This is the sixth studio album for futurepop German electronic band, Rotersand, founded in 2002. Lead singer Rasc (Rascal Nikov) is backed by fellow-founding members, Gun (Gunther Gerl) and Krischan (Krischan Jan-Eric Wesenberg). This album, consisting of eleven tracks is outstanding on its own, yet is typical of their exceptional body of work, noted for clear emotionally moving lyrics, gripping, articulate themes and irresistible rhythms. Oh, and did I mention lush, affecting melodies? Yet with this said, the album holds some welcome surprises.

Starting with a melodious, deeply musical first track, “Who We Are Now,” that employs dance rhythms only sparingly, the album moves next into the bizarre, album version of the 2019 hit single, “You Know Nothing.” This delightfully obsessive and furious song is reminiscent of the 1966 novelty classic, “They’re Coming to Take Me Away,” popularized in 2005 by fellow futurepop-sters Neuroticfish, but instead being jocular it is industrial-strength angry.

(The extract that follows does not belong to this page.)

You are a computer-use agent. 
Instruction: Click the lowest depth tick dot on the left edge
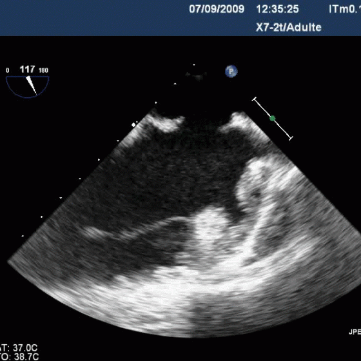point(23,236)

The third track, “Silence’” is a pleasant, electronic piece with has an intimate, restrained sound until about three-quarters into it when it becomes an emotionally-wrenching entreaty. Next up comes “Blind Vision” which features (as do many other tracks on the album) strong, plaintive vocals combined with hypnotic, exciting rhythms and featuring the kind of mechanized, EBM beat that denizens of dance floors adore, enhanced with interesting synthesizer sounds and powerfully sung, delightfully dismal lyrics. A similar description applies to the equally danceable fifth track, “Whatever.”

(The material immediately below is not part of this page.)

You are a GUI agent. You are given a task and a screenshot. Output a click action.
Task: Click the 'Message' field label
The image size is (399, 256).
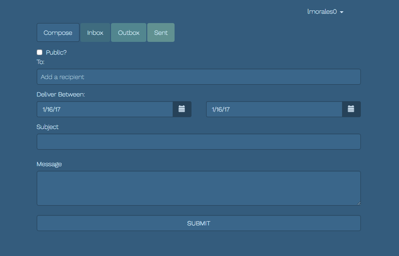click(x=49, y=164)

But the sixth track, “Elements,’ is a passionate ballad that brings out another side of Rotersand, although I doubt the crowd would have trouble dancing to it. And the seventh track zooms along on the mesmerizing monotony, interrupted by ethereal wailing vocals that mingle with it and definitely enhance it. It may be the most seductively delicious track on the album. For the sake of brevity, all I will say about the eighth, ninth, tenth and eleventh tracks is that each and every one of them is – in its own way – a superb entry into the oeuvre of electronic music with creative as well as genre-specific standard sound, instrumentation and enchanting vocals.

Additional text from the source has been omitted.